The wide expanses of lakes and reservoirs are seeing some new usage beyond recreational boating. Turns out that the large, open spaces are also a perfect place to install solar panels.
It may seem unconventional, but more companies and individuals are pursuing the idea. In the spring of 2016, Kyocera, a Japanese company, set out to build a floating solar plant atop the Yamakura Dam reservoir. It is currently the largest and most ambitious project of its kind, but others in Australia and the United States are already looking into the concept. In fact, Ciel & Terre, a French solar energy company, has been working on large scale floating solar solutions since 2011, and is collaborating with Kyocera on this project.
When completed, the company estimates that almost 5,000 homes will be powered by the facility. The success of this project could open the door to others like it, especially in Japan, where tracts of land for solar panel installation are becoming hard to come by.
The appeal behind these systems? Well, for starters, it saves land and is much less expensive. While conspicuous from the air, floating solar panels, glibly dubbed “floatovoltaics,” are not as noticeable on the shores of a reservoir or lake. Plus, though land is aggressively sought after, water does not hold the same value, making it inexpensive to purchase as sites for new solar farms.
That said, venturing to the water presents further challenges to builders and energy companies. For one thing, every component needs to be waterproofed, a sizable challenge when each plant is comprised of thousands of panels, and each facility will have to resist wind, storms, and any other weather that might adversely affect bodies of water. This is a particular issue in Japan, where frequent hurricanes have the potential to jeopardize millions of dollars of work.

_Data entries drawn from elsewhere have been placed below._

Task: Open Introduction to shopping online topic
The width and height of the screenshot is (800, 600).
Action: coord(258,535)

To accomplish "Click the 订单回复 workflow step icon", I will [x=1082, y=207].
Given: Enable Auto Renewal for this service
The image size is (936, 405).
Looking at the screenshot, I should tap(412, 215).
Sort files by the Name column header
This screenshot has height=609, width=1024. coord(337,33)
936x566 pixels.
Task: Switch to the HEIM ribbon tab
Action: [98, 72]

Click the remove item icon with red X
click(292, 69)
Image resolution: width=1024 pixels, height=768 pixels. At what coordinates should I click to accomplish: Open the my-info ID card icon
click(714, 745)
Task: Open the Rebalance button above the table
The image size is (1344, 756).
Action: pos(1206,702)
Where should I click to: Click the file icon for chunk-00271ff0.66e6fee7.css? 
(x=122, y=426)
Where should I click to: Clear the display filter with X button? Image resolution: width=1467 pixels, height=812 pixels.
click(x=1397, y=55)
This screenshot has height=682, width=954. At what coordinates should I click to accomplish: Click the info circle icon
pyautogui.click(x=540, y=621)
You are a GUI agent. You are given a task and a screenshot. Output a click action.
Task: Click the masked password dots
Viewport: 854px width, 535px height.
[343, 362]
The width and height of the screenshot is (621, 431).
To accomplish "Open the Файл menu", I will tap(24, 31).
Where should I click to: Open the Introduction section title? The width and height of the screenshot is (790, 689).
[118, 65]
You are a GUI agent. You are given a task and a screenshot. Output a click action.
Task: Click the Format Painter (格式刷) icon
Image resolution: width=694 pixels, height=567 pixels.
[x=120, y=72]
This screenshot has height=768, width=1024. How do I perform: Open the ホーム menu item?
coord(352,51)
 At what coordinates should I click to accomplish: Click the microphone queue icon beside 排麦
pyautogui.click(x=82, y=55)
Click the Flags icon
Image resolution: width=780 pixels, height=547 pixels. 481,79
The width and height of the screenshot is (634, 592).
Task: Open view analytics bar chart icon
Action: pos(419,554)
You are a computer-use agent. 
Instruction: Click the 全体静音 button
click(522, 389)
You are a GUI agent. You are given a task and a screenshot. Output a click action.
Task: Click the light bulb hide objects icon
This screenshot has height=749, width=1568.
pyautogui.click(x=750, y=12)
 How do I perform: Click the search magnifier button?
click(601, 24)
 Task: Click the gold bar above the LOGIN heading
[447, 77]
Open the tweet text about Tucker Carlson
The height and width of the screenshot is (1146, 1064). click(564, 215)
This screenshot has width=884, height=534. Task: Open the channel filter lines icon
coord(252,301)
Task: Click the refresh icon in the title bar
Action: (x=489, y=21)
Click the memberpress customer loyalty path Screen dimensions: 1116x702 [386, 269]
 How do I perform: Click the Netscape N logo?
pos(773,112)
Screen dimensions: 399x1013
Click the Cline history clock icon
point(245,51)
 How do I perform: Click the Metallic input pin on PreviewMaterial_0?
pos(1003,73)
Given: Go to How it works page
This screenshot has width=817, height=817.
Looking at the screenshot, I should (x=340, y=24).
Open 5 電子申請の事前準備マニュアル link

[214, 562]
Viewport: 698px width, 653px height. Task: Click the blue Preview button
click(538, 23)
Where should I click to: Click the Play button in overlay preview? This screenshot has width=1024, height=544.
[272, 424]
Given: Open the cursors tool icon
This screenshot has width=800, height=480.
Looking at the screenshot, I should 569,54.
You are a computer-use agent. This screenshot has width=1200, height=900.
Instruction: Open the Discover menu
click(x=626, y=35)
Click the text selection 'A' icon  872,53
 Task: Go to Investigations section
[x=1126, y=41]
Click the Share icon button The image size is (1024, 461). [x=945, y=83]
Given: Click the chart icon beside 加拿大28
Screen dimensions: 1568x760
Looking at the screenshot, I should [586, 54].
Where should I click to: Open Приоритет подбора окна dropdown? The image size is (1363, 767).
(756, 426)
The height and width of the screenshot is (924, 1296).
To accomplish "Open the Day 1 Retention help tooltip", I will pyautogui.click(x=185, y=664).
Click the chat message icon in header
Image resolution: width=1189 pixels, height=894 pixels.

Plus, anybody looking to create such a facility will need to ensure that it does not affect the water quality of wherever it goes; after all, reservoirs used for drinking water are prime locations for these new solar plants.
However, Ciel & Terre has had time to perfect the technology and make it less expensive, and has focused on large-scale solutions that resist corrosion. The panels themselves are mounted on a scalable, completely biodegradable frame.
Beyond this, there are even more benefits to making use of water-based solar energy plants. They help shield reservoirs from the sun during droughts, reducing evaporation. In dry areas such as Los Angeles, this is a very real problem for some reservoirs, to the point that that mayor recently released thousands of “shade balls” into the Los Angeles reservoir to help block out sunlight and stabilize the city’s water crisis. Additionally, blocking UV rays, whether with balls or solar panels, prevents the growth of some harmful algae and keeps water supplies safe.
In fact, Holtville, a city in the parched region of southern California, is pursuing its own floating solar power facilities, and a winery (also in California) has gone so far as to pioneer the idea as far back as 2008.
Following the Fukushima Disaster, Japan has zealously sought out alternative forms of energy, hampered primarily by their lack of usable land. However, with the Yamakura Dam, the country is setting an example for other countries around the world looking to invest in sustainable energy. We’ve seen this solution help with water preservation in some U.S. cities, and now it seems that there’s new real estate to power nations worldwide.